## begin Data for this exercise
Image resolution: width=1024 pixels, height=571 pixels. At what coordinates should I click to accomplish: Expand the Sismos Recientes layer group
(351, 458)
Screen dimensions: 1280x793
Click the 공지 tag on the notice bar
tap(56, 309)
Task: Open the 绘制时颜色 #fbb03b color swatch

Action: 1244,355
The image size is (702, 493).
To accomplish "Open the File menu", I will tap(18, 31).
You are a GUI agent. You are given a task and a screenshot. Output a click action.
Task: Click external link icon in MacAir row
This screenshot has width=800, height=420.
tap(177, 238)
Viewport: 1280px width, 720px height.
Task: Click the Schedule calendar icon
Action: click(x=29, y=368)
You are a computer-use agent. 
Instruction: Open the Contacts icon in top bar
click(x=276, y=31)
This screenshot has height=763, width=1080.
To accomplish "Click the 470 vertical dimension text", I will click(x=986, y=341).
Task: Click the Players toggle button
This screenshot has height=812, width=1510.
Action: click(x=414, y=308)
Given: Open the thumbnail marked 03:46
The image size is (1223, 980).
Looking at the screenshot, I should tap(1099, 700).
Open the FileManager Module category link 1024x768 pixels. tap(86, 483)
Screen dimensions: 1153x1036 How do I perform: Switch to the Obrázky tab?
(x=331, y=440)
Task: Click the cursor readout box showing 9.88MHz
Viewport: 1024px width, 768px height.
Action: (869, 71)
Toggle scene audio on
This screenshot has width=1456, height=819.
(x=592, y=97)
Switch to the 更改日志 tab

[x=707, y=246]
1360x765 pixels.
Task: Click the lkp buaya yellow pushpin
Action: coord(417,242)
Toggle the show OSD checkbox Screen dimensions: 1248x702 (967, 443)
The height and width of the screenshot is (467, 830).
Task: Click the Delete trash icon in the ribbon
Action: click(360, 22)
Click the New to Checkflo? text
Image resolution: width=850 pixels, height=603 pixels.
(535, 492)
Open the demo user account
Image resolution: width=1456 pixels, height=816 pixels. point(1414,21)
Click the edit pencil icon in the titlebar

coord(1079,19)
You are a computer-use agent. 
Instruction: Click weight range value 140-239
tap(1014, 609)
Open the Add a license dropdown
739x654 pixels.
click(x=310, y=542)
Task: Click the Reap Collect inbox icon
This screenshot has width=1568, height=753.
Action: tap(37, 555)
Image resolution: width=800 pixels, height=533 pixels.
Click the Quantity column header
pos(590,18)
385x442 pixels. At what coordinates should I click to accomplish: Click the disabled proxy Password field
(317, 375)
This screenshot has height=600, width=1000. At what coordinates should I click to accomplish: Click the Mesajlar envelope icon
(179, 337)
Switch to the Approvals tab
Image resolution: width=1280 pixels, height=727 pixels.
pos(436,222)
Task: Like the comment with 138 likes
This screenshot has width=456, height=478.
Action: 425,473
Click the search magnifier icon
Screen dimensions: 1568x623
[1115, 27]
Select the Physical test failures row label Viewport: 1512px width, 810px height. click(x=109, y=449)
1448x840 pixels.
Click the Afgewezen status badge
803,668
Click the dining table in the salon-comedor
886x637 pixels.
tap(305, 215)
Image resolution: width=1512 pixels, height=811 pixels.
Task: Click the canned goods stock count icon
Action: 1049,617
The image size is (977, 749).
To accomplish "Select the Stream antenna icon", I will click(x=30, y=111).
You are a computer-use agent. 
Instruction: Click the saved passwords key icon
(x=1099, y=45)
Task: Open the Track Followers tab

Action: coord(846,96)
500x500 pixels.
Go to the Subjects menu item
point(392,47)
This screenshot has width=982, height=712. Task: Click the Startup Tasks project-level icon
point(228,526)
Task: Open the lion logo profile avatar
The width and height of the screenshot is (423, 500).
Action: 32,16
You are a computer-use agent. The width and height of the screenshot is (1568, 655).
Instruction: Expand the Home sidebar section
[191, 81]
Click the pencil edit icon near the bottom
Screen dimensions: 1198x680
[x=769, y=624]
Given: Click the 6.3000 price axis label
## end Data for this exercise
Print every one of the lines above exactly as they appear.

Image resolution: width=1024 pixels, height=571 pixels. At what coordinates should I click to accomplish: Expand the Sismos Recientes layer group
(351, 458)
Screen dimensions: 1280x793
Click the 공지 tag on the notice bar
tap(56, 309)
Task: Open the 绘制时颜色 #fbb03b color swatch

Action: 1244,355
The image size is (702, 493).
To accomplish "Open the File menu", I will tap(18, 31).
You are a GUI agent. You are given a task and a screenshot. Output a click action.
Task: Click external link icon in MacAir row
This screenshot has width=800, height=420.
tap(177, 238)
Viewport: 1280px width, 720px height.
Task: Click the Schedule calendar icon
Action: click(x=29, y=368)
You are a computer-use agent. 
Instruction: Open the Contacts icon in top bar
click(x=276, y=31)
This screenshot has height=763, width=1080.
To accomplish "Click the 470 vertical dimension text", I will click(x=986, y=341).
Task: Click the Players toggle button
This screenshot has height=812, width=1510.
Action: click(x=414, y=308)
Given: Open the thumbnail marked 03:46
The image size is (1223, 980).
Looking at the screenshot, I should tap(1099, 700).
Open the FileManager Module category link 1024x768 pixels. tap(86, 483)
Screen dimensions: 1153x1036 How do I perform: Switch to the Obrázky tab?
(x=331, y=440)
Task: Click the cursor readout box showing 9.88MHz
Viewport: 1024px width, 768px height.
Action: (869, 71)
Toggle scene audio on
This screenshot has width=1456, height=819.
(x=592, y=97)
Switch to the 更改日志 tab

[x=707, y=246]
1360x765 pixels.
Task: Click the lkp buaya yellow pushpin
Action: coord(417,242)
Toggle the show OSD checkbox Screen dimensions: 1248x702 (967, 443)
The height and width of the screenshot is (467, 830).
Task: Click the Delete trash icon in the ribbon
Action: click(360, 22)
Click the New to Checkflo? text
Image resolution: width=850 pixels, height=603 pixels.
(535, 492)
Open the demo user account
Image resolution: width=1456 pixels, height=816 pixels. point(1414,21)
Click the edit pencil icon in the titlebar

coord(1079,19)
You are a computer-use agent. 
Instruction: Click weight range value 140-239
tap(1014, 609)
Open the Add a license dropdown
739x654 pixels.
click(x=310, y=542)
Task: Click the Reap Collect inbox icon
This screenshot has width=1568, height=753.
Action: tap(37, 555)
Image resolution: width=800 pixels, height=533 pixels.
Click the Quantity column header
pos(590,18)
385x442 pixels. At what coordinates should I click to accomplish: Click the disabled proxy Password field
(317, 375)
This screenshot has height=600, width=1000. At what coordinates should I click to accomplish: Click the Mesajlar envelope icon
(179, 337)
Switch to the Approvals tab
Image resolution: width=1280 pixels, height=727 pixels.
pos(436,222)
Task: Like the comment with 138 likes
This screenshot has width=456, height=478.
Action: 425,473
Click the search magnifier icon
Screen dimensions: 1568x623
[1115, 27]
Select the Physical test failures row label Viewport: 1512px width, 810px height. click(x=109, y=449)
1448x840 pixels.
Click the Afgewezen status badge
803,668
Click the dining table in the salon-comedor
886x637 pixels.
tap(305, 215)
Image resolution: width=1512 pixels, height=811 pixels.
Task: Click the canned goods stock count icon
Action: 1049,617
The image size is (977, 749).
To accomplish "Select the Stream antenna icon", I will click(x=30, y=111).
You are a computer-use agent. 
Instruction: Click the saved passwords key icon
(x=1099, y=45)
Task: Open the Track Followers tab

Action: coord(846,96)
500x500 pixels.
Go to the Subjects menu item
point(392,47)
This screenshot has width=982, height=712. Task: Click the Startup Tasks project-level icon
point(228,526)
Task: Open the lion logo profile avatar
The width and height of the screenshot is (423, 500).
Action: 32,16
You are a computer-use agent. The width and height of the screenshot is (1568, 655).
Instruction: Expand the Home sidebar section
[191, 81]
Click the pencil edit icon near the bottom
Screen dimensions: 1198x680
[x=769, y=624]
Given: Click the 6.3000 price axis label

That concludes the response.